Configuring account credentials and files

Before we begin, it’s always a good idea to make sure you have all the credentials and configuration parameters you need so that you aren’t searching halfway through and lose train of thought. For this tutorial we’ll need:

  • A CSV file to use, as well as the column names in that CSV file.

  • A working python3 environment to run this code and install required packages

  • FeatureBase Cloud credentials

  • An existing Cloud ingest endpoint

SECURITY WARNING
Note that for the sake of simplicity, in this tutorial, we’re hardcoding passwords and other secrets. Please don’t do this in any capacity other than as a personal learning exercise! It’s very easy to accidentally commit to code repositories or leave in a public place which invites data breaches for yourself or your organization.

Below represents all of the inputs you must enter to use these code snippets. This offers limited flexibility but does allow you to specify a delimiter, if not a ”,” and if your CSV has a header as the first line or not. You will have to put all of the column names in the order they appear in your CSV file and ensure they match the path names in your ingest endpoint. For more information on ingest endpoints, go here.

import csv
import json
import requests
import time

# Full Path of the CSV file
CSV_FILE_PATH = '' # /path/to/file.csv
DELIMETER = ',' #Change to your file's delimeter
HEADER = True #Change if your csv has no header file as the first line
# Full Path of the json file(s) to write to and stream in
JSON_FILE_PATH = '' # /path/to/file.json
# list of the ordered target column names to write to that correlate to each column in your csv file
# e.g. ["id","sepallength","sepalwidth","petallength","petalwidth","species"]
FIELD_NAMES = []

# Leave these blank if don't want to send your records to your ingest endpoint
# FeatureBase Cloud username/password
FEATUREBASE_USERNAME = ''
FEATUREBASE_PASSWORD = ''
# FeatureBase Cloud > Data Sources > {Source} > "Ingest Endpoint" e.g. "https://data.featurebase.com/v2/sinks/...

◇ ◇ ◇

| Work to complete |
a) Convert the rows below into a Markdown table with the columns Index and Content. Put one non-blank line per row, numbered in order, and leave out the pictures.
b) Continue the FeatureBase CSV ingest tutorial above from its last line.

◇ ◇ ◇

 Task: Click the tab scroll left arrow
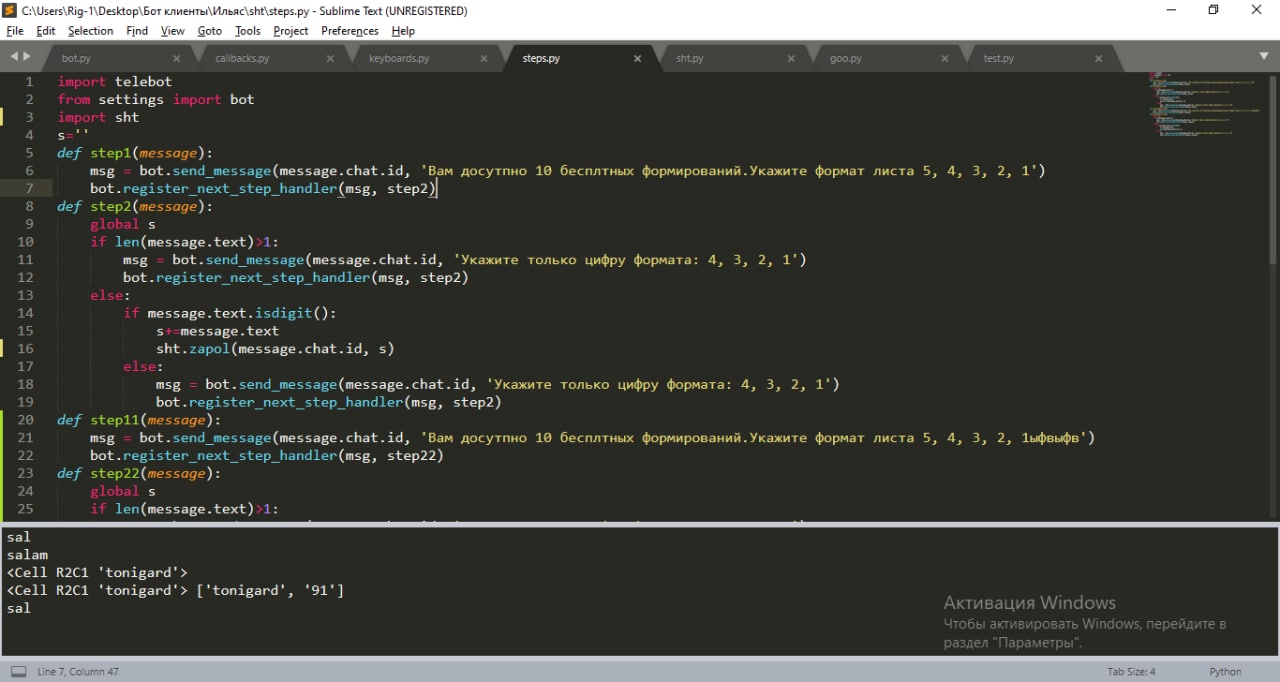point(14,57)
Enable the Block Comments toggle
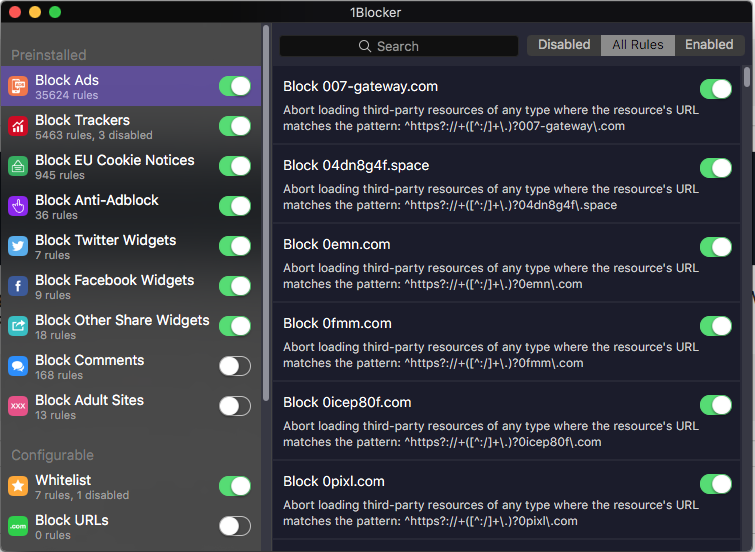The width and height of the screenshot is (755, 552). (235, 366)
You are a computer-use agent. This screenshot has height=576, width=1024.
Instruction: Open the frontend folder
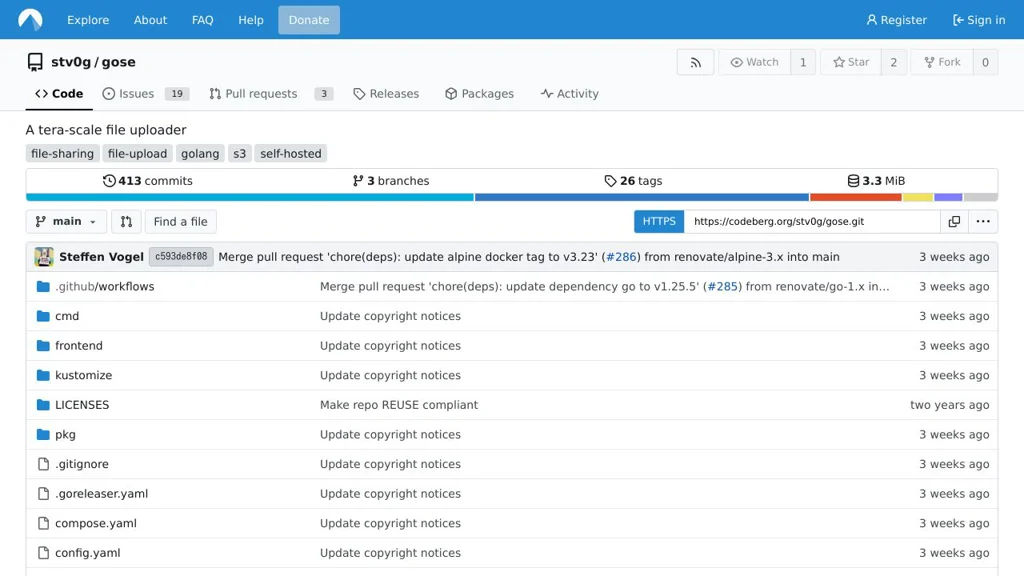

◇ ◇ ◇

| In response |
a)
| Index | Content |
|---|---|
| 1 |  Task: Click the tab scroll left arrow |
| 2 | point(14,57) |
| 3 | Enable the Block Comments toggle |
| 4 | The width and height of the screenshot is (755, 552). (235, 366) |
| 5 | You are a computer-use agent. This screenshot has height=576, width=1024. |
| 6 | Instruction: Open the frontend folder |

b)
FEATUREBASE_STREAMING_ENDPOINT = ''

Example Data

Below is a small amount of iris (flower) csv records that can be saved as a file in order to follow along. If you’d like to use a much larger dataset but don’t have your own data, one can be downloaded below

id,sepalLength,sepalWidth,petalLength,petalWidth,species
1,5.1,3.5,1.4,0.2,setosa
2,3.1,1.5,2.4,0.9,fake
3,5.9,3.4,1.9,5.2,other
4,4.9,3.8,6.4,1.2,another

Inputs for the above iris data above:

# Full Path of the CSV file
CSV_FILE_PATH = '<path to iris csv>' # /path/to/file.csv
DELIMETER = ',' #Change to your file's delimeter
HEADER = True #Change if your csv has no header file as the first line
# Full Path of the json file(s) to write to and stream in
JSON_FILE_PATH = '<path to write iris json files>' # /path/to/file.json
# list of the ordered target column names to write to that correlate to each column in your csv file
FIELD_NAMES = ["id","sepallength","sepalwidth","petallength","petalwidth","species"]

You must create a table before you can ingest data. For more information on tables, see Tables. It is highly recommended to do table creation within the UI for easier mapping of column types, constraints, and options. Navigate to the “Tables” page and click “New Table”, selecting your database, entering “" for the name, and entering "table holding flower data" as the description. The primary key for the iris table for this tutorial is a number, so choose `Number` as the ID type.

Once created, go to the “COLUMNS” tab in order to add or delete columns. You will see the _id column that was created during table creation. click “ADD COLUMN” and add the following columns, types, and constraints:

Column Name Type Constraint
sepallength decimal Scale:2
sepalwidth decimal Scale:2
petallength decimal Scale:2
petalwidth decimal Scale:2
species string N/A

You’ll also need to create an ingest endpoint that maps the data to your table. The json below can be used to create the ingest endpoint using either the API or the “schema”:”definition” array can be referenced for the UI:

{    
    "name": "<endpoint_name>",    
  	"sink_details": {
      "database_id": "<database_id>",
      "table": "<table_name>"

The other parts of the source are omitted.